Element and text position data |
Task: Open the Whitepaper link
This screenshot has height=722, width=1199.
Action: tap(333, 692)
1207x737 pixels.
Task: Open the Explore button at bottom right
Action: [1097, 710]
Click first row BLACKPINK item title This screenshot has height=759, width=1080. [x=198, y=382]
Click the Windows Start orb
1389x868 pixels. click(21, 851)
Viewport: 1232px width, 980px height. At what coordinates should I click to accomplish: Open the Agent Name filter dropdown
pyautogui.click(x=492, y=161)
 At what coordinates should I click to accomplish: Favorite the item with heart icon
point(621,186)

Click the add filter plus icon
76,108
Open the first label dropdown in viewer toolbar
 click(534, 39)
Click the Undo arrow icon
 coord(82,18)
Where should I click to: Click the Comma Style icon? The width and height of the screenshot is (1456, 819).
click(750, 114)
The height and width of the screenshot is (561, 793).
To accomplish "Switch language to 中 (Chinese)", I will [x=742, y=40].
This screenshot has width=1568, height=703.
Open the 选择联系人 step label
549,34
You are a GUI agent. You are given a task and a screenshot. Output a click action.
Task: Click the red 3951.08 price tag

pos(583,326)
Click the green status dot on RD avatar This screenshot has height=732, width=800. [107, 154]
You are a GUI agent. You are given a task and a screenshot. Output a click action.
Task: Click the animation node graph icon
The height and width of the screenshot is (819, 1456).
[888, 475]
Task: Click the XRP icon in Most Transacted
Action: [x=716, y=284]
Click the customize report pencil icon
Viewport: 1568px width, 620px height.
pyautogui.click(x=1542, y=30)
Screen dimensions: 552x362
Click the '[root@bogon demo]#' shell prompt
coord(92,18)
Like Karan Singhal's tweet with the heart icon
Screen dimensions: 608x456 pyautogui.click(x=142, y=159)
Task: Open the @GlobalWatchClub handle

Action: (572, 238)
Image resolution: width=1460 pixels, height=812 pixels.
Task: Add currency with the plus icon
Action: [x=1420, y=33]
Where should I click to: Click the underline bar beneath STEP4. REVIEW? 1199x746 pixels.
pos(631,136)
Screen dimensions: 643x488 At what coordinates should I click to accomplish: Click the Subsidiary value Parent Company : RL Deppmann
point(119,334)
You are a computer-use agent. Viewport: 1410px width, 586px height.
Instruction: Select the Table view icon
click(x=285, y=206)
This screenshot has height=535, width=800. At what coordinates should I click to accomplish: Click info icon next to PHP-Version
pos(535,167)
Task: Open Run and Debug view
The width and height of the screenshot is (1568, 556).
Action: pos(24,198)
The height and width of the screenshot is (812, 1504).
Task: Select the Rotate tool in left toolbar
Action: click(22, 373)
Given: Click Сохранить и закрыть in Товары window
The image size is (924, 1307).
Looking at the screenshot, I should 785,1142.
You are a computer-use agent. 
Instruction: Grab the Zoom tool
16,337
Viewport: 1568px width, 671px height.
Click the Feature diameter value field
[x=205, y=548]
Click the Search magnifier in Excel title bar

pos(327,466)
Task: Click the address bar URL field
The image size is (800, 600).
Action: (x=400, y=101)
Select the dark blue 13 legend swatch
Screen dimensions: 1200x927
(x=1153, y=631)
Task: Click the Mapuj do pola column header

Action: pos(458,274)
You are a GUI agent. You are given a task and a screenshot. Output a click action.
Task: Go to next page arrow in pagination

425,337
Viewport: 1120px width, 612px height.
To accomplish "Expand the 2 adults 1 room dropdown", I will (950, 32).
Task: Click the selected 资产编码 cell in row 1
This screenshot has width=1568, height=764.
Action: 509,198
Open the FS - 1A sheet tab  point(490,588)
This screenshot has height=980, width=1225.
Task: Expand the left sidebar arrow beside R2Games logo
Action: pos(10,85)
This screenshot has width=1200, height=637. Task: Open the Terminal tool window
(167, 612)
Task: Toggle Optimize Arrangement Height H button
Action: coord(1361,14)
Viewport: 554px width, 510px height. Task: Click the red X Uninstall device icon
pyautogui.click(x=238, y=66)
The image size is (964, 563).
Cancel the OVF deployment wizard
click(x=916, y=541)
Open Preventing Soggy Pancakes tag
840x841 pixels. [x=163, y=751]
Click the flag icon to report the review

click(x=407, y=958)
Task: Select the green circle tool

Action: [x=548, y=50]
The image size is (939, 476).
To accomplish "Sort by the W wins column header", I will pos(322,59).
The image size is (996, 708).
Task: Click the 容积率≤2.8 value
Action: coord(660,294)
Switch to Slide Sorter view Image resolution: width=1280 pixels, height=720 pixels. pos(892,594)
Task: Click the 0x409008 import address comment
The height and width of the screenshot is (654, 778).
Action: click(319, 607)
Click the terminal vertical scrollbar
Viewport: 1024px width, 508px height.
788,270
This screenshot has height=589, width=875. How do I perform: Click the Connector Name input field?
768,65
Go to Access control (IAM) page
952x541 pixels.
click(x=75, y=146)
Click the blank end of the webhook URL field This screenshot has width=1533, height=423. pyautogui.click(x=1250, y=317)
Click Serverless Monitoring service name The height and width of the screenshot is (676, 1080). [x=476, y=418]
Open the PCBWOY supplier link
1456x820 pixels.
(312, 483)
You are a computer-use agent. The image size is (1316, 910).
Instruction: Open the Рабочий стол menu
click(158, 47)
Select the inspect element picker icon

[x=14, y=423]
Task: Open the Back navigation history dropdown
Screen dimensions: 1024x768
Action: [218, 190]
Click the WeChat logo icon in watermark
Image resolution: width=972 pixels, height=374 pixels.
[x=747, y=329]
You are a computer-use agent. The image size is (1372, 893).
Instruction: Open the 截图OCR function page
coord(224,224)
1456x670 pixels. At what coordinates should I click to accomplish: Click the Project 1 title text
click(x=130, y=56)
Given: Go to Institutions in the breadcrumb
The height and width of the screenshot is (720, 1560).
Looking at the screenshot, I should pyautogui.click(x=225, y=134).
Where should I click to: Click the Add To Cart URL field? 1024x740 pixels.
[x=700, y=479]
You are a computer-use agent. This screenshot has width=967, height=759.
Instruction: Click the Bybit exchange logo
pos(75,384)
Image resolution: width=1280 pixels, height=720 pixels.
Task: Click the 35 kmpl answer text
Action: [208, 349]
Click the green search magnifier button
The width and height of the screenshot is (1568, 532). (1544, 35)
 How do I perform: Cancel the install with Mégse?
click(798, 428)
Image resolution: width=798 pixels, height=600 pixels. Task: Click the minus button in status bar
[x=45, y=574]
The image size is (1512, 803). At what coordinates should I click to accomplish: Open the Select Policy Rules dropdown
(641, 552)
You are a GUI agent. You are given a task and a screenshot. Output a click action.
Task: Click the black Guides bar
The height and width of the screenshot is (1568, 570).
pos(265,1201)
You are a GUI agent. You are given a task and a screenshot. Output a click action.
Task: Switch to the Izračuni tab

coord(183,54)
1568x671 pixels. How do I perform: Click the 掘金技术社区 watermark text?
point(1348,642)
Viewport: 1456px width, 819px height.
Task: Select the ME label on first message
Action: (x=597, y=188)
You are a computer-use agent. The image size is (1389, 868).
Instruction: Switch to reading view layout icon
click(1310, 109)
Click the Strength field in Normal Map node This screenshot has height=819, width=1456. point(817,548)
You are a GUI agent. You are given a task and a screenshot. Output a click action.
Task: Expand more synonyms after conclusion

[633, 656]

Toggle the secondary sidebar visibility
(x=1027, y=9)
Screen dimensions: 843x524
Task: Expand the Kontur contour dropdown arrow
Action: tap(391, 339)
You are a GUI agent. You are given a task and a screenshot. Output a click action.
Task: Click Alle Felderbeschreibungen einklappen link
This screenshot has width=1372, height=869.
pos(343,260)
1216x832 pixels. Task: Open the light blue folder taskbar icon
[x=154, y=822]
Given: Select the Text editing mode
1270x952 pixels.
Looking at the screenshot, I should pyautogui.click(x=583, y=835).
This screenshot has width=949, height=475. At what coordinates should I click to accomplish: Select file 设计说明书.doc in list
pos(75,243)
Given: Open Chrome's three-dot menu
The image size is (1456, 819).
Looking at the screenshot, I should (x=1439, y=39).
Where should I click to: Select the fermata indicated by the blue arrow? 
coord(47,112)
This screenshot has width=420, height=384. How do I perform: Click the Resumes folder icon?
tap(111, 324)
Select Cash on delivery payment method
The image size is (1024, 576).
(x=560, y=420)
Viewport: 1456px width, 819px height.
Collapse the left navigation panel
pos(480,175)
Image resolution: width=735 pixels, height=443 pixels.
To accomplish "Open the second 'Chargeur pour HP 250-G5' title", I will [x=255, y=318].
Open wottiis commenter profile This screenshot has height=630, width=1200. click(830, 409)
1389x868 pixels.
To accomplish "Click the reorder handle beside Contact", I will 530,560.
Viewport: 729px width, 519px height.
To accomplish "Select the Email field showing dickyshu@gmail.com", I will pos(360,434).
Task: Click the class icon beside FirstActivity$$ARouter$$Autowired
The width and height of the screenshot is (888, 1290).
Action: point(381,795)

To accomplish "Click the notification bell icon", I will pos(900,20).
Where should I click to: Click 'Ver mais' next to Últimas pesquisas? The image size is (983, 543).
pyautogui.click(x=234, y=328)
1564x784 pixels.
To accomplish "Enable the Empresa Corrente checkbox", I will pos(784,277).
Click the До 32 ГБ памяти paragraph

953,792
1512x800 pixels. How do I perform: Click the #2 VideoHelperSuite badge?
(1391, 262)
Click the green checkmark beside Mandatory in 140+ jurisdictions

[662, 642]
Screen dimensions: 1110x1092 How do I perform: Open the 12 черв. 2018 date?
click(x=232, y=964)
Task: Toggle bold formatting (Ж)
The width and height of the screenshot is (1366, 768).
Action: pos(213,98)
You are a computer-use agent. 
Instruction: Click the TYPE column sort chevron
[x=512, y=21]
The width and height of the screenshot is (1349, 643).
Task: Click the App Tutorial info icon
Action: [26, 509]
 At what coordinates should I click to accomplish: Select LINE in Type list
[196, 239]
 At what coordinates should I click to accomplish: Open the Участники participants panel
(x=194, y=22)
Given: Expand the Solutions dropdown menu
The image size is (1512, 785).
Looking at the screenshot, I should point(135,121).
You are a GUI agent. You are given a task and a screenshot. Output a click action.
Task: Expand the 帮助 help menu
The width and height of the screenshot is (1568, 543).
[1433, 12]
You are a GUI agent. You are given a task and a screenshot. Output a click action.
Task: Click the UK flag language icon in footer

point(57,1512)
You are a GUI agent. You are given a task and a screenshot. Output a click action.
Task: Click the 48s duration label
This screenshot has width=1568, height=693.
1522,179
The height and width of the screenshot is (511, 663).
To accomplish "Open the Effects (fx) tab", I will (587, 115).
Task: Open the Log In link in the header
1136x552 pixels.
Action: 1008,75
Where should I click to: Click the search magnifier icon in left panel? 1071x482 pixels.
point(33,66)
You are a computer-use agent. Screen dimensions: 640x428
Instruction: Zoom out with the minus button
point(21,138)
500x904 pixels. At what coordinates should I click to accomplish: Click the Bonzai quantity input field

WORK INSTRUCTIONS |
Turn the stretch of entries above that starts with the line containing "Click the green search magnifier button" and ends with the line containing "coord(183,54)" into a numbered list, one item per line, with blank lines left out.

EXERCISE RESULT |
1. Click the green search magnifier button
2. The width and height of the screenshot is (1568, 532). (1544, 35)
3.  How do I perform: Cancel the install with Mégse?
4. click(798, 428)
5. Image resolution: width=798 pixels, height=600 pixels. Task: Click the minus button in status bar
6. [x=45, y=574]
7. The image size is (1512, 803). At what coordinates should I click to accomplish: Open the Select Policy Rules dropdown
8. (641, 552)
9. You are a GUI agent. You are given a task and a screenshot. Output a click action.
10. Task: Click the black Guides bar
11. The height and width of the screenshot is (1568, 570).
12. pos(265,1201)
13. You are a GUI agent. You are given a task and a screenshot. Output a click action.
14. Task: Switch to the Izračuni tab
15. coord(183,54)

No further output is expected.